Déminage en Casamance : l’état se substitue aux bailleurs pour le financement

L’Etat du Sénégal a pris le relais des bailleurs dans les opérations de déminage en Casamance avec la mise en place de ressources publiques dans le budget de 2017, a confié vendredi à Ziguinchor, Ibrahima Seck, chef de la division des opérations et de la gestion de l’information au Centre national d’action antimines du Sénégal (CNAMS).

Les forces de défense et de sécurité sénégalaises et le Centre national d’action anti-mines du Sénégal ont organisé cette manifestation pour sensibiliser les populations des régions Kolda, Sédhiou et Ziguinchor sur la problématique des mines.

« L’Etat est conscient de l’importance du déminage. C’est pourquoi, il a décidé d’accompagner les opérations de déminage avec la mise en place de ressources publiques sur le budget national », s’est réjoui M. Seck à la fin d’une randonnée pédestre organisée par le CNAMS et le commandement de la zone militaire numéro 5.

Données de source:
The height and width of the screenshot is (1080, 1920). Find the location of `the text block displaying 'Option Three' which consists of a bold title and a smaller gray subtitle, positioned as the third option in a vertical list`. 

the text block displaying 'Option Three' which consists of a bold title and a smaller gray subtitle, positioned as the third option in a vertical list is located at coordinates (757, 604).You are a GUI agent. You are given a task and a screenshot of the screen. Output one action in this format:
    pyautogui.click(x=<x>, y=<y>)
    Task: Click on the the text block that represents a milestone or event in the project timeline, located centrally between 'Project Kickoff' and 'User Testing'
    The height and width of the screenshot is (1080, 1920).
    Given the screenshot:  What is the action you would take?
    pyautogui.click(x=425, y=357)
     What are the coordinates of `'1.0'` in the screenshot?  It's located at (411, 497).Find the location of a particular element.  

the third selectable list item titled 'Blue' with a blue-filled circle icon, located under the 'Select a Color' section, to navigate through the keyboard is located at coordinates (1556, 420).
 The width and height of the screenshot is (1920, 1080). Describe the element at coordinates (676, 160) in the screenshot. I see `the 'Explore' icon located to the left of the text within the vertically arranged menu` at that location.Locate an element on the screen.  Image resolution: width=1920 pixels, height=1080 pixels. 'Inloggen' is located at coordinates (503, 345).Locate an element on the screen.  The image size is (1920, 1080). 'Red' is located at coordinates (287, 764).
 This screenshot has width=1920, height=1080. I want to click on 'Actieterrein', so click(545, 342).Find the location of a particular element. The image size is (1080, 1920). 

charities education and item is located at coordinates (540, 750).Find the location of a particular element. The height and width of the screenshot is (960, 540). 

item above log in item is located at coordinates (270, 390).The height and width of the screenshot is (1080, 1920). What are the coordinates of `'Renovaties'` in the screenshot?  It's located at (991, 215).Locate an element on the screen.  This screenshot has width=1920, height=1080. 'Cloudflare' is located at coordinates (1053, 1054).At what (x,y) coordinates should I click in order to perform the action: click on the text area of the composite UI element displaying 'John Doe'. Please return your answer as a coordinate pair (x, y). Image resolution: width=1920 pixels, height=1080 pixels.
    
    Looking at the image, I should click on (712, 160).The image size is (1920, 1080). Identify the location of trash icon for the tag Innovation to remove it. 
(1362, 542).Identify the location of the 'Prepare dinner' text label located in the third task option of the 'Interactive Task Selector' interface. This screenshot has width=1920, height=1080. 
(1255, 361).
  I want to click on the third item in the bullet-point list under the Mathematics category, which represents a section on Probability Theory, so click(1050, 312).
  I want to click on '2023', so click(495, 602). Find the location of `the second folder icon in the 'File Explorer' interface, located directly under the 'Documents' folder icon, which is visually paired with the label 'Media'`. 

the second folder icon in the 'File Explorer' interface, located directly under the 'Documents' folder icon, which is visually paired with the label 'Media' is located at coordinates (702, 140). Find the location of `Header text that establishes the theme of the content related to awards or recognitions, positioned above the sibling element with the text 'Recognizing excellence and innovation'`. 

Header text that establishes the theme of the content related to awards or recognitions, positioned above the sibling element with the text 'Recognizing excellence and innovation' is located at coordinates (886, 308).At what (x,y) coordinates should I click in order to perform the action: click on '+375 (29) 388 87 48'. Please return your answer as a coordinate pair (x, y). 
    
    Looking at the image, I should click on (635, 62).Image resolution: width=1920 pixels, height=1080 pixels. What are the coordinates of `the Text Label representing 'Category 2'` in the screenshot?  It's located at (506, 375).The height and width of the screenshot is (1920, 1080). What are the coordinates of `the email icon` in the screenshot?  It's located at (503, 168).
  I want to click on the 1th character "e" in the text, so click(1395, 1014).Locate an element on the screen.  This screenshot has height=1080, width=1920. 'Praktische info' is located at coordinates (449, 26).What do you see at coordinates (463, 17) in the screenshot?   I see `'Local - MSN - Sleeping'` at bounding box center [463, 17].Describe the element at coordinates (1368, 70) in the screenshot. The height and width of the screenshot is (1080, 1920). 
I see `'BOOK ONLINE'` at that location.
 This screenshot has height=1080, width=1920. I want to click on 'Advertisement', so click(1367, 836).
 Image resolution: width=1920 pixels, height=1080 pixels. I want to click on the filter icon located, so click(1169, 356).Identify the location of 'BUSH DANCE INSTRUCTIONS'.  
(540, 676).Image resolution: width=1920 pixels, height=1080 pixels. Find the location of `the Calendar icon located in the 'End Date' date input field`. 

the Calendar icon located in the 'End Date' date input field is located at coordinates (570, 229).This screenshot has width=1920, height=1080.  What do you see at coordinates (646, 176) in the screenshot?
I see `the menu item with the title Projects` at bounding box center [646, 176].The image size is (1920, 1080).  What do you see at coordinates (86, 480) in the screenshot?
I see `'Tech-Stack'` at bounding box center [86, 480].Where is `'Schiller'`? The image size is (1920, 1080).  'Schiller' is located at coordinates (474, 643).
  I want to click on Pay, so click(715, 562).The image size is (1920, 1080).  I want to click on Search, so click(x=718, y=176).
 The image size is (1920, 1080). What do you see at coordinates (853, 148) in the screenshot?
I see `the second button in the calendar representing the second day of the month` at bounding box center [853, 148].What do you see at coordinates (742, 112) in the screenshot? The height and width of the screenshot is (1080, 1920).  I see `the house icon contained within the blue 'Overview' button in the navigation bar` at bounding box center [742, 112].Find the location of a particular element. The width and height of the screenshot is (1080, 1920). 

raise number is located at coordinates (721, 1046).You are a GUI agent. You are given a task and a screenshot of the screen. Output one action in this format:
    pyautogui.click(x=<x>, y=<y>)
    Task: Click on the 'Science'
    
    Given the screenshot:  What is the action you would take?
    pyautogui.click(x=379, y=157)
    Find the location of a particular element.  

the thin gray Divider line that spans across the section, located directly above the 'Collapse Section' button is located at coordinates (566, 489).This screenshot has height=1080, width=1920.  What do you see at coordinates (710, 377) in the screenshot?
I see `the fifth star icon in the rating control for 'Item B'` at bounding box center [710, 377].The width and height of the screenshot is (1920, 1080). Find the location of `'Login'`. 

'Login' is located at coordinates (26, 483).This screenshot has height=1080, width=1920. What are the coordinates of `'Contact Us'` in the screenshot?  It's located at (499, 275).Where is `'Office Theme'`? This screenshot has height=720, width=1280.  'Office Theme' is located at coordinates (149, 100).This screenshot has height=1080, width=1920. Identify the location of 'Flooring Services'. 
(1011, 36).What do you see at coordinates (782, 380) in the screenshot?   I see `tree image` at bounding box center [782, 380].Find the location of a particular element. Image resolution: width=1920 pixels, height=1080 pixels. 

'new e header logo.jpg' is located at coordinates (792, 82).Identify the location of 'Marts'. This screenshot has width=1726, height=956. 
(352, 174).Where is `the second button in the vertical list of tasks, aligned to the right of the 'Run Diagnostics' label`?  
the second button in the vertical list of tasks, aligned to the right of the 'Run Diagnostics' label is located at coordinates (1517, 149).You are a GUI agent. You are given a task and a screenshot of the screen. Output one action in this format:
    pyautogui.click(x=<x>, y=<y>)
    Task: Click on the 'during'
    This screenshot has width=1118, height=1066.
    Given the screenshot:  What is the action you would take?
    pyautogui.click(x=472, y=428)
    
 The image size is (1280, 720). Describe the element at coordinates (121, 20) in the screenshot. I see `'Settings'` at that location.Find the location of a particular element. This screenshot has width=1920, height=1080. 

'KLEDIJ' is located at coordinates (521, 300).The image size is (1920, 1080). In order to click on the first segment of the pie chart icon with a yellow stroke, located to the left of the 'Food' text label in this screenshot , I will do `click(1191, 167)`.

**Travail à faire:**
(a) Répondez à ces questions sur l'article consacré au déminage en Casamance :
(i) Dans quel budget l'État a-t-il mis en place des ressources publiques pour le déminage ?
(ii) Les populations de quelles régions la manifestation visait-elle à sensibiliser ?
(iii) Qui a organisé la randonnée pédestre à l'issue de laquelle M. Seck s'est exprimé ?
(b) Poursuivez l'article sur le déminage en Casamance à partir de sa dernière phrase.

**Réponses par consigne:**
(a)
(i) Le budget de 2017.
(ii) Kolda, Sédhiou et Ziguinchor.
(iii) Le CNAMS et le commandement de la zone militaire numéro 5.

(b)
Le gouverneur de Ziguinchor, Guédj Diouf, et le commandant de la zone militaire numéro 5, Fulgence Ndour, ont participé à l’exercice aux côtés d’autres participants.

La randonnée pédestre fait partie d’une série d’activités prévues par les forces de défense et de sécurité du sud du pays pour célébrer le 57ème anniversaire de l’indépendance du Sénégal, selon un communiqué parvenu à l’APS.

La marche a été suivie d’une campagne de don de sang et d’une séance de démonstration du CNAMS sur les techniques de déminage humanitaire, en présence de nombreuses personnes.

Les deux manifestations marquent également la Journée internationale de la sensibilisation sur la problématique des mines prévue le 4 avril, mais elles ont été anticipées en raison de la célébration de la fête de l’indépendance prévue le même jour.

« Le rythme des opérations est très ralenti certes, parce que les ressources de l’Etat ne sont pas très extensibles, mais il est en cours. Je ne dirais pas que les bailleurs se sont retirés mais plusieurs opérateurs ont suspendu leurs activités », a précisé M. Seck.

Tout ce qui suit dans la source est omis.